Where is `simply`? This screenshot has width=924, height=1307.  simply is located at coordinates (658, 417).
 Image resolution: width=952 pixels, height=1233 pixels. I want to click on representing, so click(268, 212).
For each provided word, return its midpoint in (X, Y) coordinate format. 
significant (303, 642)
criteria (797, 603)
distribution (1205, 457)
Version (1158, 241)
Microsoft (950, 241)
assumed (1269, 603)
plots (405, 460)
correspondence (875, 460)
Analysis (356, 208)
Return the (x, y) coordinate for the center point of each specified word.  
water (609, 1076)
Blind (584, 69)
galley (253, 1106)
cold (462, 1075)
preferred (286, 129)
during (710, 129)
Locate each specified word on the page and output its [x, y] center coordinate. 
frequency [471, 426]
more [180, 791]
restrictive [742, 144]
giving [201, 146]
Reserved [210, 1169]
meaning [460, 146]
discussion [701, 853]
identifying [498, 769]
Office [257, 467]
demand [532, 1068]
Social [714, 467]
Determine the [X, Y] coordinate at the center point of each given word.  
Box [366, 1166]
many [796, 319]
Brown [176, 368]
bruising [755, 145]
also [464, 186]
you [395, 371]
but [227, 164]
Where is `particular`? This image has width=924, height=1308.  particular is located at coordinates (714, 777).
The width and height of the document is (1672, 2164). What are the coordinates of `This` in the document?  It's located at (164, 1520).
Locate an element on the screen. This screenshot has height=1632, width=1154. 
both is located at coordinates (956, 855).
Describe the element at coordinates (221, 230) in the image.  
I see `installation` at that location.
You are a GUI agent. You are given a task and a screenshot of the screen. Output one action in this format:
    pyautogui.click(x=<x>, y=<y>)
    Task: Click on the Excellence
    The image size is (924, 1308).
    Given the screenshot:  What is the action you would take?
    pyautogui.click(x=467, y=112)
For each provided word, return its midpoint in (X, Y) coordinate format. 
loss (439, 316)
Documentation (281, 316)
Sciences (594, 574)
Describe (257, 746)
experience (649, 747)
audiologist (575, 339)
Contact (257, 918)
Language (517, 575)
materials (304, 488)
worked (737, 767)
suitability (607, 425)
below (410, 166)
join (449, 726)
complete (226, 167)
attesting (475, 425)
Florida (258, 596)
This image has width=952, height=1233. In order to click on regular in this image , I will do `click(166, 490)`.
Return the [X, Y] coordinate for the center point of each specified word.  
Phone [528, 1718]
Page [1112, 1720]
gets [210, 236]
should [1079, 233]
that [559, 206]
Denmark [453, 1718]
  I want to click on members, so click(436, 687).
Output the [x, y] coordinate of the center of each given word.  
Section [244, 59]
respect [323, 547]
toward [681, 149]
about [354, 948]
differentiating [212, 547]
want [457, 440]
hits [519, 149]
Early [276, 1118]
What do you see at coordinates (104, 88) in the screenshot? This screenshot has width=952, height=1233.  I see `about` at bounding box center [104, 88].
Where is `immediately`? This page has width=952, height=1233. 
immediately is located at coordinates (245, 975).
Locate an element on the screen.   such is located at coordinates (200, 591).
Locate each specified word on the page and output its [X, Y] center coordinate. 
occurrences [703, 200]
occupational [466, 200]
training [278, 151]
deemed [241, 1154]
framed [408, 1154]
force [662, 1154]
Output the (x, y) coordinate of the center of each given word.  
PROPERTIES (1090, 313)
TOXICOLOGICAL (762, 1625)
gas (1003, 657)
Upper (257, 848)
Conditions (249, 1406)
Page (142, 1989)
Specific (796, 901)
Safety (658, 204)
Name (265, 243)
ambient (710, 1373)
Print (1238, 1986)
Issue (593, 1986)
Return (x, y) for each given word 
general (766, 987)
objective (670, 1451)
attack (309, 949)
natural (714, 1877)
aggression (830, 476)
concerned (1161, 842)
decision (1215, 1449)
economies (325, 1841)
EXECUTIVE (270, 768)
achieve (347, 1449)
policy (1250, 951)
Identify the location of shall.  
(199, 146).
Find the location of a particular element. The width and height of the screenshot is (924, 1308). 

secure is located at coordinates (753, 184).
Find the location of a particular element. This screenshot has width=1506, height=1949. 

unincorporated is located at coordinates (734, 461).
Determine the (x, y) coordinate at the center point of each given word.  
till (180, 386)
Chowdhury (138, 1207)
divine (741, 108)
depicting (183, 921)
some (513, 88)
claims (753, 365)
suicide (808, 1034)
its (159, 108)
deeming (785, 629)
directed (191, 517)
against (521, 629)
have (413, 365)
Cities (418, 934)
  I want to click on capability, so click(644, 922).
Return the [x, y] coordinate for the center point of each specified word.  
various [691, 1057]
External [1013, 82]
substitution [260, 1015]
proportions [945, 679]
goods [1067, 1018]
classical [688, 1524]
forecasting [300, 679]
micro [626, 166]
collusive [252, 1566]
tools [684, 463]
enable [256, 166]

━━━━━━

Could you return every line of the data above unchanged, in the same order?

● **PROBLEM SOLUTION**:
Where is `simply`? This screenshot has width=924, height=1307.  simply is located at coordinates (658, 417).
 Image resolution: width=952 pixels, height=1233 pixels. I want to click on representing, so click(268, 212).
For each provided word, return its midpoint in (X, Y) coordinate format. 
significant (303, 642)
criteria (797, 603)
distribution (1205, 457)
Version (1158, 241)
Microsoft (950, 241)
assumed (1269, 603)
plots (405, 460)
correspondence (875, 460)
Analysis (356, 208)
Return the (x, y) coordinate for the center point of each specified word.  
water (609, 1076)
Blind (584, 69)
galley (253, 1106)
cold (462, 1075)
preferred (286, 129)
during (710, 129)
Locate each specified word on the page and output its [x, y] center coordinate. 
frequency [471, 426]
more [180, 791]
restrictive [742, 144]
giving [201, 146]
Reserved [210, 1169]
meaning [460, 146]
discussion [701, 853]
identifying [498, 769]
Office [257, 467]
demand [532, 1068]
Social [714, 467]
Determine the [X, Y] coordinate at the center point of each given word.  
Box [366, 1166]
many [796, 319]
Brown [176, 368]
bruising [755, 145]
also [464, 186]
you [395, 371]
but [227, 164]
Where is `particular`? This image has width=924, height=1308.  particular is located at coordinates (714, 777).
The width and height of the document is (1672, 2164). What are the coordinates of `This` in the document?  It's located at (164, 1520).
Locate an element on the screen. This screenshot has height=1632, width=1154. 
both is located at coordinates (956, 855).
Describe the element at coordinates (221, 230) in the image.  
I see `installation` at that location.
You are a GUI agent. You are given a task and a screenshot of the screen. Output one action in this format:
    pyautogui.click(x=<x>, y=<y>)
    Task: Click on the Excellence
    The image size is (924, 1308).
    Given the screenshot:  What is the action you would take?
    pyautogui.click(x=467, y=112)
For each provided word, return its midpoint in (X, Y) coordinate format. 
loss (439, 316)
Documentation (281, 316)
Sciences (594, 574)
Describe (257, 746)
experience (649, 747)
audiologist (575, 339)
Contact (257, 918)
Language (517, 575)
materials (304, 488)
worked (737, 767)
suitability (607, 425)
below (410, 166)
join (449, 726)
complete (226, 167)
attesting (475, 425)
Florida (258, 596)
This image has width=952, height=1233. In order to click on regular in this image , I will do `click(166, 490)`.
Return the [X, Y] coordinate for the center point of each specified word.  
Phone [528, 1718]
Page [1112, 1720]
gets [210, 236]
should [1079, 233]
that [559, 206]
Denmark [453, 1718]
  I want to click on members, so click(436, 687).
Output the [x, y] coordinate of the center of each given word.  
Section [244, 59]
respect [323, 547]
toward [681, 149]
about [354, 948]
differentiating [212, 547]
want [457, 440]
hits [519, 149]
Early [276, 1118]
What do you see at coordinates (104, 88) in the screenshot? This screenshot has width=952, height=1233.  I see `about` at bounding box center [104, 88].
Where is `immediately`? This page has width=952, height=1233. 
immediately is located at coordinates (245, 975).
Locate an element on the screen.   such is located at coordinates (200, 591).
Locate each specified word on the page and output its [X, Y] center coordinate. 
occurrences [703, 200]
occupational [466, 200]
training [278, 151]
deemed [241, 1154]
framed [408, 1154]
force [662, 1154]
Output the (x, y) coordinate of the center of each given word.  
PROPERTIES (1090, 313)
TOXICOLOGICAL (762, 1625)
gas (1003, 657)
Upper (257, 848)
Conditions (249, 1406)
Page (142, 1989)
Specific (796, 901)
Safety (658, 204)
Name (265, 243)
ambient (710, 1373)
Print (1238, 1986)
Issue (593, 1986)
Return (x, y) for each given word 
general (766, 987)
objective (670, 1451)
attack (309, 949)
natural (714, 1877)
aggression (830, 476)
concerned (1161, 842)
decision (1215, 1449)
economies (325, 1841)
EXECUTIVE (270, 768)
achieve (347, 1449)
policy (1250, 951)
Identify the location of shall.  
(199, 146).
Find the location of a particular element. The width and height of the screenshot is (924, 1308). 

secure is located at coordinates (753, 184).
Find the location of a particular element. This screenshot has width=1506, height=1949. 

unincorporated is located at coordinates (734, 461).
Determine the (x, y) coordinate at the center point of each given word.  
till (180, 386)
Chowdhury (138, 1207)
divine (741, 108)
depicting (183, 921)
some (513, 88)
claims (753, 365)
suicide (808, 1034)
its (159, 108)
deeming (785, 629)
directed (191, 517)
against (521, 629)
have (413, 365)
Cities (418, 934)
  I want to click on capability, so click(644, 922).
Return the [x, y] coordinate for the center point of each specified word.  
various [691, 1057]
External [1013, 82]
substitution [260, 1015]
proportions [945, 679]
goods [1067, 1018]
classical [688, 1524]
forecasting [300, 679]
micro [626, 166]
collusive [252, 1566]
tools [684, 463]
enable [256, 166]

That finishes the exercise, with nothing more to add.